Vietnam is frequently on Tucson attorney Randolfo “Randy” Lopez’s mind.

How couldn’t it be? Having dropped out of high school, he spent some of his most formative years there as a Marine fighting for his country.

“I was just two weeks into my 18th birthday and I’m in Vietnam,” Lopez said.

Even now, certain sights, sounds, smells and weather conditions can spark those memories.

The humidity, in particular, makes Lopez think of Vietnam.

When he starts to talk about his experiences, you understand why.

“When you’re in battle, your adrenaline flows and you sweat,” Lopez said. “And the first thing you remember is how thirsty you are.”

That’s what happened to Lopez and his Marine compatriots in early 1969 a part of a major offensive called Operation Dewey Canyon.

U.S. forces were positioned near the DMV in an effort to keep the flow of troops and materiel from flooding into the south.

After more than 50 days of fighting, the operation was considered a tactical victory for the United States. But the costs were immense. More than 130 U.S. Marines were killed, and nearly 1,000 were injured.

“I still have memories of this,” Lopez said. “That was a battle scene of battle scenes.”

Tucson attorney Randy Lopez holds his purple heart in his downtown office in Tucson, AZ. Lopez served two tours in Vietnam with the Marines, earning the Purple Heart for battle wounds. Photo taken Friday, November 6, 2015, by Ron Medvescek / Arizona Daily Star.

He remembers rushing down steep canyon walls with other Marines to aid another company that had been ambushed. Dead and wounded Marines and North Vietnamese forces lay across the canyon floor.

“What we had to do was get the the dead and injured out,” he said.

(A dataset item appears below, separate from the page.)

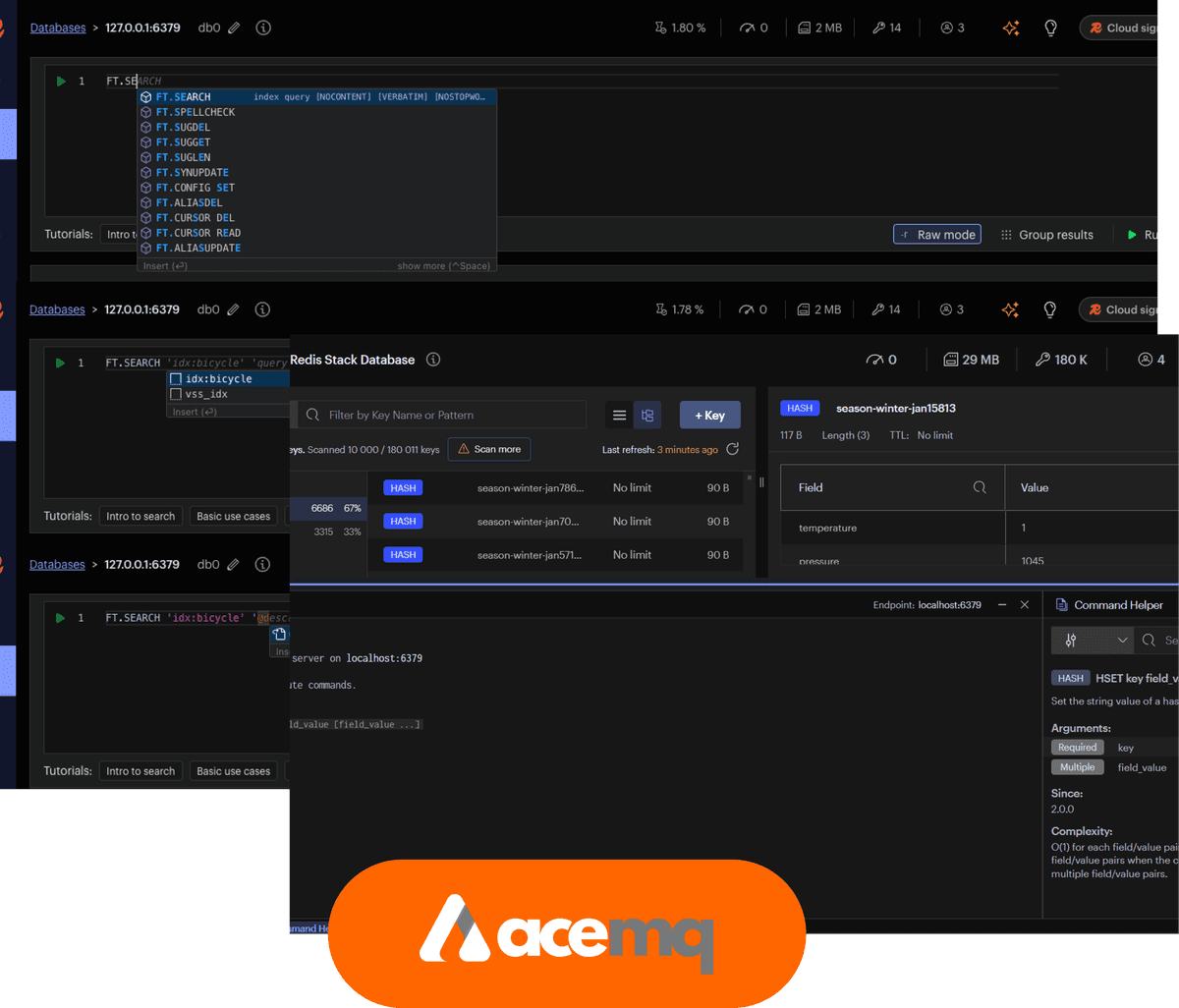
Task: Click the info icon beside Redis Stack Database
Action: (x=433, y=360)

Lopez said he helped drag a dead Marine back up the steep slope, inch by inch, pulling the fallen man by the belt, grabbing onto tree branches and roots and anything he could find for leverage.

It took nearly 12 hours to reach to top of the mountain, fallen colleague in tow.

After two tours in the war, Lopez returned to Tucson and started working and going to school.

He earned a GED while still in the Marines and used his GI Bill benefits to help pay the costs of tuition at the University of Arizona. Even after graduating, Lopez said he wasn’t sure what he would do.

One day, while working as an auto mechanic, he met someone who would change his life.

Tucson attorney Randy Lopez keeps a set of rubbings of the names of friends on the Vietnam memorial in his downtown office in Tucson, AZ. Lopez served two tours in Vietnam with the Marines, earning a Purple Heart for battle wounds. Photo taken Friday, November 6, 2015, by Ron Medvescek / Arizona Daily Star.

“I met an attorney who came in the shop,” Lopez said. They talked, and the man suggested Lopez consider law school.

That man was Armand Salese, a Tucson lawyer who fought for civil rights and was known for taking on cases representing the underdog. He died in 2013.

Now 65, Lopez has been practicing law since 1985.

For his final law school project, Lopez chose a topic he knew well.

He wrote about post-traumatic stress disorder in Vietnam vets as a claim for insanity defenses.

“It was a labor of love for me, being a Vietnam veteran and seeing how PTSD had affected people,” Lopez said.